Nach der Machtübernahme der NSDAP wurde „Der Beginn der Barbarei in Deutschland“ verboten und kam auf die Liste der zu verbrennenden Bücher. Bernard von Brentano und seine Frau emigrierten in die Schweiz.
Warum veröffentlicht Eichborn einen Text von 1932? Wie passt das Buch in die heutige Zeit?
Der Titel „Der Beginn der Barbarei in Deutschland“ bezieht sich nicht – wie auf den ersten Blick vielleicht viele denken – auf die Anfänge der Nazi-Herrschaft, auch wenn er dafür passend wäre. Doch als das Buch erschien, konnten sich die meisten Menschen noch nicht vorstellen, was auf sie zukommen würde. Vielmehr ist mit dem Titel gemeint, wie die Auswirkungen eines außer Kontrolle geratenen Kapitalismus zu einer Destabilisierung der Gesellschaft führen. Zu einem Überlebenskampf der Armen, gnadenlos, würdelos, ein Rückschritt in eine barbarische Gesellschaftsstruktur, in der zivilisatorische Errungenschaften durch die Strukturen des krisengeschüttelten Marktes außer Kraft gesetzt werden. Und auch wenn die Bundesrepublik Deutschland nicht die Weimarer Republik ist erleben wir global gesehen das Gleiche auch in unserer Zeit. Der Raubtierkapitalismus heutiger Prägung hat die Welt an den Rand des Kollapses gebracht, während weltweit Populisten auf dem Vormarsch sind. Und deshalb ist dieses fast neunzig Jahre alte Buch hochaktuell.
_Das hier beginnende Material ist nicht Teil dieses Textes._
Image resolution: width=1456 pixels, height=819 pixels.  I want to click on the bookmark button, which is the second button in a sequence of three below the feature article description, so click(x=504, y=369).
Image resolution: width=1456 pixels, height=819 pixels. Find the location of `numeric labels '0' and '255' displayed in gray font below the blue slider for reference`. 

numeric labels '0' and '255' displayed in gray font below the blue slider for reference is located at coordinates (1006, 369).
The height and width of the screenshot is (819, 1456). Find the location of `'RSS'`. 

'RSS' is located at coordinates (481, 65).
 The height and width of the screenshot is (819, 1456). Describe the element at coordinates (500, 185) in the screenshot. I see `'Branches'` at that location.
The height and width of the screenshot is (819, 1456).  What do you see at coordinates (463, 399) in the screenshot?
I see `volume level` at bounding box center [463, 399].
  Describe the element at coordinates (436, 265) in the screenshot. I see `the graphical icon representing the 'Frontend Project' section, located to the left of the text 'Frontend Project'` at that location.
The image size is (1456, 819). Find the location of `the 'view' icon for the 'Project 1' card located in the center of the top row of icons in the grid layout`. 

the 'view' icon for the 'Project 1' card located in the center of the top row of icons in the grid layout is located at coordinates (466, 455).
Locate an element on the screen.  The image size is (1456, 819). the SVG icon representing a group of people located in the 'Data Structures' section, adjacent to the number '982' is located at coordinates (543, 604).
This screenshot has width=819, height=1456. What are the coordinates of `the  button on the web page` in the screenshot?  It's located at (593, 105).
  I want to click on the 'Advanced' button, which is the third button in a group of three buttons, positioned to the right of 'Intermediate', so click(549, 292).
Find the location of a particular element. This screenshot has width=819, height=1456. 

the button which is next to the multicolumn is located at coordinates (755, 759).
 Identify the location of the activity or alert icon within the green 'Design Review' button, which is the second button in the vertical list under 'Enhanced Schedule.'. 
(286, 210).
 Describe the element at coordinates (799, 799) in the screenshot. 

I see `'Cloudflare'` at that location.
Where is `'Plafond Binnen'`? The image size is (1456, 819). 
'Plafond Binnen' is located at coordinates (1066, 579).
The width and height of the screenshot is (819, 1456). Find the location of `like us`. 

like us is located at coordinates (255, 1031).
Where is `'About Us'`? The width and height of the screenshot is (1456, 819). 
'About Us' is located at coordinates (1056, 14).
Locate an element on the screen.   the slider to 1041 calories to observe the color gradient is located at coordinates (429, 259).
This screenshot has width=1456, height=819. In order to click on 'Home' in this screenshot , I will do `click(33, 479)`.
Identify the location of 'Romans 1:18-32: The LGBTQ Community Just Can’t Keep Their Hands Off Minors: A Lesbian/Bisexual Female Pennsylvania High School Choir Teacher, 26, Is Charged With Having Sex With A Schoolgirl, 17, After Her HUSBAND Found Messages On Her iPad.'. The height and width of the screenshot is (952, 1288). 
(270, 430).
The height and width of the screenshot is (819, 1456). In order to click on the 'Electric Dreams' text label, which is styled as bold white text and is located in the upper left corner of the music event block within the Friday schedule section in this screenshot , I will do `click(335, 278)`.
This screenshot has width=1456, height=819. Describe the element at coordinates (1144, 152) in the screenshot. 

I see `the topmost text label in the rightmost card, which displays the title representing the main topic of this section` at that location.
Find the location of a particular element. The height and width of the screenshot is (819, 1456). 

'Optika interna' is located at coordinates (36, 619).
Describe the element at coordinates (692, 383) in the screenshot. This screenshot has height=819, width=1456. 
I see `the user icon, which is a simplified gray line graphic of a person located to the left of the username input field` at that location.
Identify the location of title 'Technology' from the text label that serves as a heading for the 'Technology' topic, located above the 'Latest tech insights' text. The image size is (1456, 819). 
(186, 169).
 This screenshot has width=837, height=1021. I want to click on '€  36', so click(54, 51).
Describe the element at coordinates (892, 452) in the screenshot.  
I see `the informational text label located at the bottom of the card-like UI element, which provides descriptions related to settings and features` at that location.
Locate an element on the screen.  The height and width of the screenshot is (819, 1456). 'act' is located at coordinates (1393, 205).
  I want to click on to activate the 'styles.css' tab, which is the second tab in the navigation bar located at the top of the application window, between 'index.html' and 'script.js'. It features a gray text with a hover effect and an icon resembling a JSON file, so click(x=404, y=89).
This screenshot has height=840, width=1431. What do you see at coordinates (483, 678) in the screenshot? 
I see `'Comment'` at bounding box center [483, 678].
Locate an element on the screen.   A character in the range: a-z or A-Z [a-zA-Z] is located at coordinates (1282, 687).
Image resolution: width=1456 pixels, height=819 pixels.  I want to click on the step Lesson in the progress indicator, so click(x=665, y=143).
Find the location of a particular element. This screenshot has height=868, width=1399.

Die Erben des Autors Bernard von Brentano standen der Neuauflage zunächst skeptisch gegenüber. Warum und wie konnten Sie sie davon überzeugen, die Wiederveröffentlichung zu genehmigen?
Bernard von Brentano starb 1964 und war in seinen späteren Jahren von diesem Frühwerk abgerückt, das seine Sympathie für sozialistische Ideen durchscheinen lässt. Die politischen Entwicklungen machten ihm im Laufe der Jahre klar, dass ein Staatssozialismus keine Lösung für eine bessere Welt sein kann. Seine Söhne waren nach anfänglichen Bedenken mit der Veröffentlichung einverstanden. Ihnen war wichtig, die gewandelte Einstellung von Bernard von Brentano aufzuzeigen und das Buch nicht einfach neu aufzulegen. Professor Roman Köster hat mit seiner ausführlichen Einführung zur Entstehungsgeschichte und zu den historischen Hintergründen für eine Einordnung des Textes gesorgt. Und zum anderen, weil die Neuauflage dieses Buches dazu beiträgt, die Weltwirtschaftskrise von 1929 – die viele Menschen heute nur dem Namen nach kennen – und ihre dramatischen Folgen besser zu verstehen.
Inwiefern unterscheidet sich die Neuauflage von Eichborn von der ursprünglichen Ausgabe?
Neben der bereits genannten Einführung gibt es ein Vorwort der Söhne von Bernard von Brentano, ein Personen- und Sachregister und eine weiterführende Literaturliste mit Quellenangaben.
Wer sollte das Buch unbedingt lesen?
Alle, die wissen möchten, welche wirtschaftlichen und gesellschaftlichen Entwicklungen seinerzeit den Weg in Richtung Gewaltherrschaft frei machten. Und alle, die heute immer noch glauben, dass der Markt alles regeln wird.
Wem würden Sie das Buch gern überreichen und welche Widmung stünde drin?
Allen Wahlberechtigten. Mit der Widmung oder besser Warnung: Eine Demokratie kann sich auch selbst abschaffen.